IQR, interquartile range; GCS, Glasgow Coma Scale; GOSE, extended Glasgow Outcome Scale.

A Perkin Elmer Spectrum 2 FTIR spectrometer (Perkin Elmer, UK) was used for all serum spectral data collection. This involved a Specac Quest ATR accessory unit with a specular reflectance puck (Specac Ltd, UK), allowing a Dxcover optical sample SIRE (Dxcover Ltd) to be positioned directly on top of the aperture. Nine spectra were collected for each patient within the wavenumber range of 4000–450 cm−1, at a resolution of 4 cm−1, with 1 cm−1 data spacing and 16 co-added scans; resulting in a total of 2781 spectra acquired. For nine repeats and background, each patient took approximately 15 min for data collection.

The data analysis was completed using either MATLAB R2020a or R Statistical Computing Environment software with the PRFFECT toolbox,[21] a principal component analysis (PCA) code written in house, a receiver operating characteristic (ROC) curve code written in house, or a partial least squares-discriminant analysis (PLS-DA) bootstrapping code for permutation analysis.

Data pre-processing was a trial-and-error iterative approach utilizing the PRFFECT toolbox and was completed before each PCA or classification. The optimum pre-processing techniques for these data involved a min max normalization, a binning factor of 8, cutting to the spectral region of 1800–1000 cm−1, and an extended multiplicative signal correction (EMSC) that used the average spectrum of 10 background measurements of the SIRE as a reference.

Three classifications within the PRFFECT toolbox were chosen including random forest (RF), PLS-DA, and support vector machine (SVM). Patients were split randomly into training (70%) and test sets (30%) where the models were tuned on the training set and then used to make predictions for the spectra within the test set. A five-fold cross-validation on the training set was performed on a per-spectra basis. To ensure that the models were trained and validated correctly, spectra from a single patient's sample could only appear in one cross-validation fold, and in either the training or test set. The consensus vote among the nine spectra that were analyzed for each patient was reported as the diagnostic outcome. The 51 reiterations reshuffle the training and test sets to ensure all patients are included within the test set at least once.

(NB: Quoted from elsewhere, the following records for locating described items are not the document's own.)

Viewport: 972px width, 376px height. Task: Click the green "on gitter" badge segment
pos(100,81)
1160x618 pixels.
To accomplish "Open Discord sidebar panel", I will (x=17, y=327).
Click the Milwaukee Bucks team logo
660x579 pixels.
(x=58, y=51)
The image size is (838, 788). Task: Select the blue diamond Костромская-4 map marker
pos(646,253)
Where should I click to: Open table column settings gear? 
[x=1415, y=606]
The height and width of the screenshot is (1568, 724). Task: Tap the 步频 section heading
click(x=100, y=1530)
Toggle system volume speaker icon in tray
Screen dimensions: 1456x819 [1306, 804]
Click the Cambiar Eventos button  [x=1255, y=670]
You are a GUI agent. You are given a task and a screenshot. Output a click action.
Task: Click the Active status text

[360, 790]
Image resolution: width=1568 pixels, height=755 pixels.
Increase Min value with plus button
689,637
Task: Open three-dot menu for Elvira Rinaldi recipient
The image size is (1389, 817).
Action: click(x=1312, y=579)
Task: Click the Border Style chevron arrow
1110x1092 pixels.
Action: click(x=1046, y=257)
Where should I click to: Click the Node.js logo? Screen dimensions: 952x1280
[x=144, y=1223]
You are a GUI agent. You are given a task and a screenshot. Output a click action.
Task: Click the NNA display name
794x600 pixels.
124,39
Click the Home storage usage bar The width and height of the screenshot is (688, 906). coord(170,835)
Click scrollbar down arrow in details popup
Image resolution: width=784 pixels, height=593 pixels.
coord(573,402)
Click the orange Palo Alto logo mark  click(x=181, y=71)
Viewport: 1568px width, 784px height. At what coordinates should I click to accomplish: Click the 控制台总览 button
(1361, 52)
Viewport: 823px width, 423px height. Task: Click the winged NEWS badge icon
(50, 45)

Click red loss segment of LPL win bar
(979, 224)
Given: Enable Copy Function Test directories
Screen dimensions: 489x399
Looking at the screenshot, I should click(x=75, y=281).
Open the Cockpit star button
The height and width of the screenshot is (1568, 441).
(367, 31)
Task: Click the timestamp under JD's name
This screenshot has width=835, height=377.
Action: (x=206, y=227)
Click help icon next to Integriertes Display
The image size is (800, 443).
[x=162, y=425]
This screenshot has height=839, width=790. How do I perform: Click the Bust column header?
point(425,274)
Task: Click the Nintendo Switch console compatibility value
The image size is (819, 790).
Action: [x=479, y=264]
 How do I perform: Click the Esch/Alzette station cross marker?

Because of the imbalance between the two groups (injury and non-injury), a synthetic minority oversampling technique (SMOTE) was used for all classifications. The SMOTE sampling technique is an oversampling approach that creates synthetic data for the minority class to create a class balance, and it is used widely for high dimensional data.[22] Sensitivity, specificity, and balanced accuracies contribute to the performance of each algorithm[23] while a ROC curve can measure performance capabilities and the AUC represents a degree of separability.[24] The statistical significance of the classification was obtained by an empirical p value, where 1000 permutation tests with randomized labels were completed. This was done with a PLS-DA classification model with SMOTE sampling and 1000 bootstrapping validations.[25]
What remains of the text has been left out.